Rustgi explored the relationship between a protease called RD21 and its inhibitors, Serpin1 and WSCP, in plants.
“When they first start growing, young plants are quite vulnerable,” said Rustgi, who first set out to study seedling defense, working with colleagues at Grenoble Alpes University and Jean Monnet University in France.
They found that when a seedling emerges from soil, inhibitors shut down and protease levels rise. When an insect tries to eat the plant, the protease attacks its digestive enzymes, causing the insect to seek a different meal.
Proteases inhibitors also influence plant resistance to disease and drought.
“Diseases that kill plants can be avoided by over-expressing these inhibitors,” said Rustgi. Proteases can also cause crops such as wheat, barley and corn to mature faster and avoid drought.

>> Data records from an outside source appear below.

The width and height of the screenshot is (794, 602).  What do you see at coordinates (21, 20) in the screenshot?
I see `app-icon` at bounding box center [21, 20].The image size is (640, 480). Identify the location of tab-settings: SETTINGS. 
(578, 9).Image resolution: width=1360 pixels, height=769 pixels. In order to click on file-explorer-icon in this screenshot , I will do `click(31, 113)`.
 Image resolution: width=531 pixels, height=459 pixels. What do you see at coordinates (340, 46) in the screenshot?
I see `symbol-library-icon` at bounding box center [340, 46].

Safer drugs for human diseases
Better understanding of protease activity could also affect human health, Rustgi said. The discovery brings insights into cancer progression, and could lead to new therapies for cancer and other diseases.
“These proteins are similar in structure in animals and plants,” he said. “Most medicines for cancer and aging diseases are protease inhibitors. Understanding of how these proteins interact could lead to artificial inhibitors, and ultimately, safer medicines.”
Rustgi, currently at Clemson University, researched this natural defense system while working at WSU with co-author Diter von Wettstein, R.A. Nilan Distinguished Professor.
Their project was supported in part by the National Institute of Food and Agriculture and the Life Sciences Discovery Fund, established by Washington’s Governor and Legislature to foster growth of life sciences.